# EXERCISE DESCRIPTION
Within the entries below, every line containing "click" is to be copied.

((

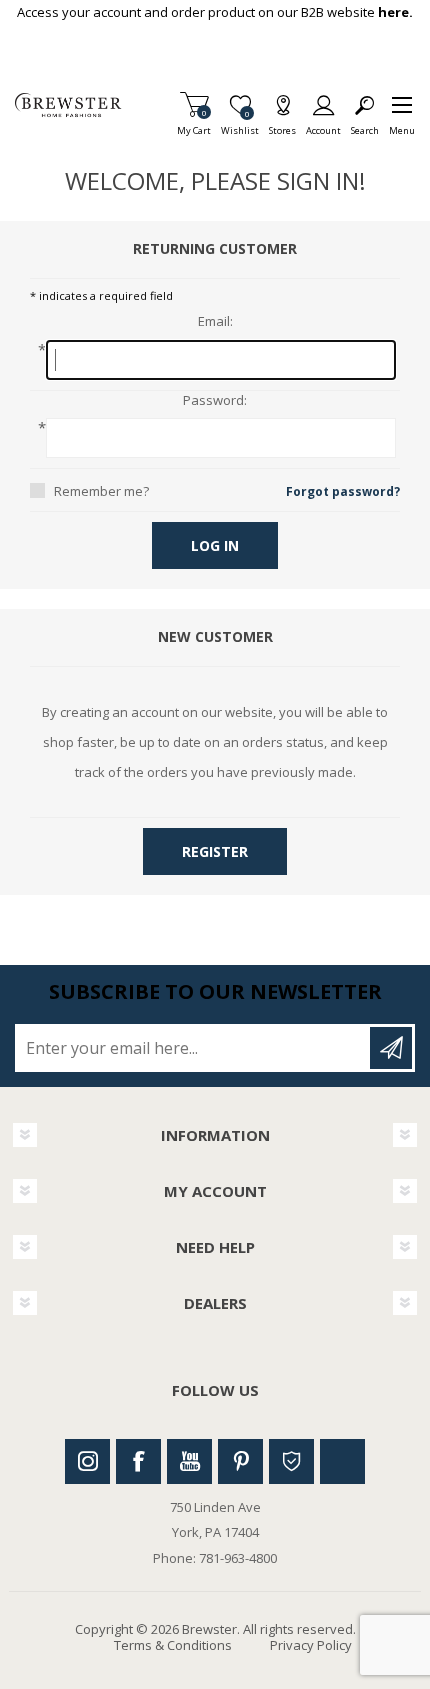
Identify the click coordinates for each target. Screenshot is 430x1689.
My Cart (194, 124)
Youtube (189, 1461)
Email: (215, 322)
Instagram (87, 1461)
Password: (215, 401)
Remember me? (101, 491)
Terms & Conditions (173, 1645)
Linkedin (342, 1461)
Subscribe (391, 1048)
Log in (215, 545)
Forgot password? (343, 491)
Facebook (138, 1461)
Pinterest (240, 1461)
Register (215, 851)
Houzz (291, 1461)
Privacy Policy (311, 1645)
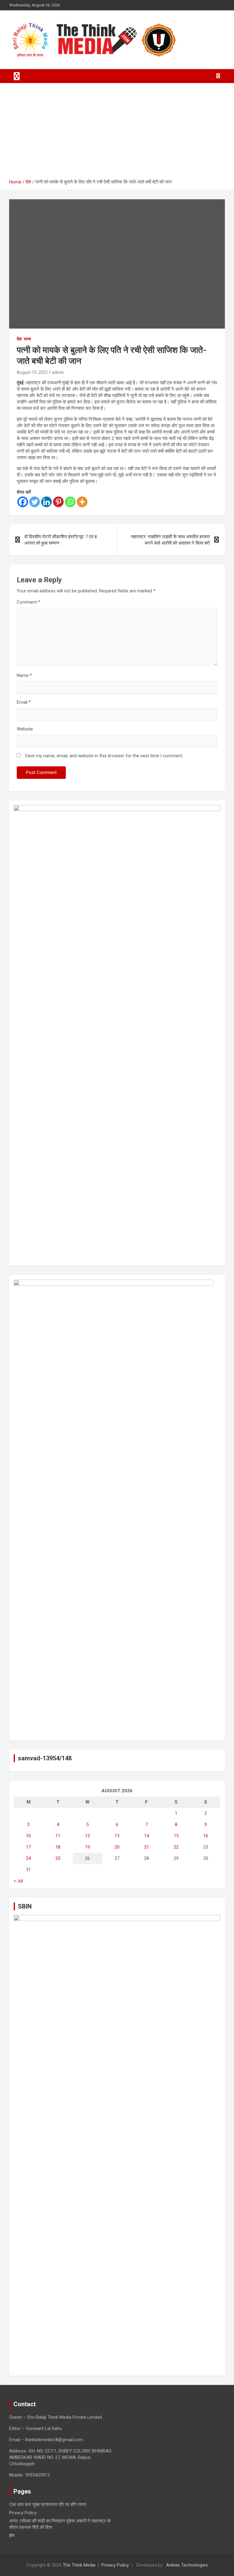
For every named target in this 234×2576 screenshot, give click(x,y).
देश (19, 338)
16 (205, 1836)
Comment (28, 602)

))

# COMPLETED TASK
Identify the click coordinates for each target. Screenshot is 430x1689.
For every named target in this 234×2576 screenshot, give click(x,y).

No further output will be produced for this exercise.